OpenTelemetry SDK Setup for Backend Services completed: TracerProvider, resource attributes, and exporter configured.
OpenTelemetry SDK version 1.20+ (Python) or @opentelemetry/sdk-node 0.45+ (Node.js).
A running Jaeger or Tempo backend, or an OTLP-compatible collector endpoint.
Familiarity with span lifecycle and parent-child relationships — specifically how context objects scope parent references.

Concept Deep-Dive: The Span Lifecycle and Context Slot

Every span in OpenTelemetry follows a state machine: Started → Active → Ended → Exported. A span becomes “active” by being attached to the current context slot — a thread-local or async-local storage key that descendant code reads when it needs a parent reference.
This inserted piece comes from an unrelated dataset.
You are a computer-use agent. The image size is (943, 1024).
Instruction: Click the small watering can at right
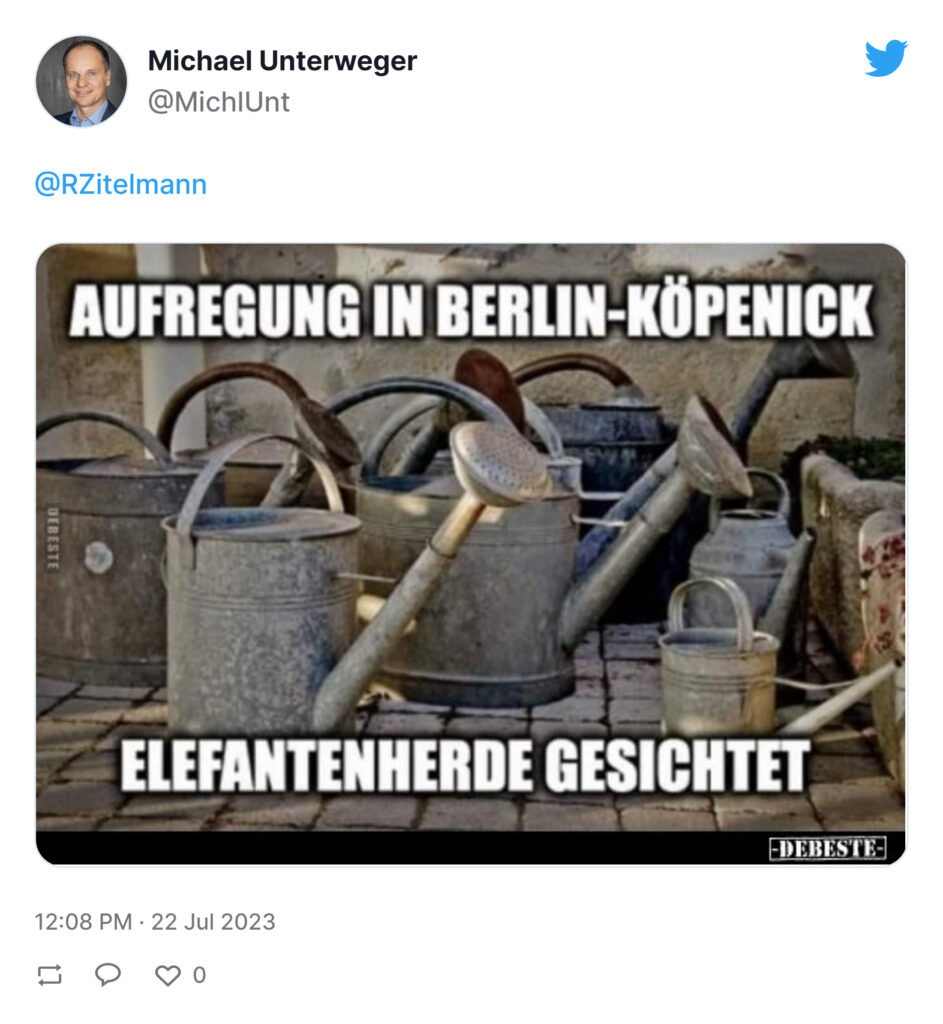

Auto-instrumentation hooks operate at framework entry points (HTTP handler dispatch, gRPC method execution, database driver calls) and manage this context slot automatically. Manual span creation reads the same slot to establish the parent, then writes a new span into it for the duration of its with block or explicit lifecycle.

The diagram below shows how the context slot connects both approaches within a single request.

The key insight: both approaches write to and read from the same context slot. Auto-instrumentation owns the entry and framework spans; manual spans attach as children by reading that inherited context. Disconnect them — for example by crossing a thread boundary without propagating the context — and child spans become orphaned root spans with new, unrelated trace IDs.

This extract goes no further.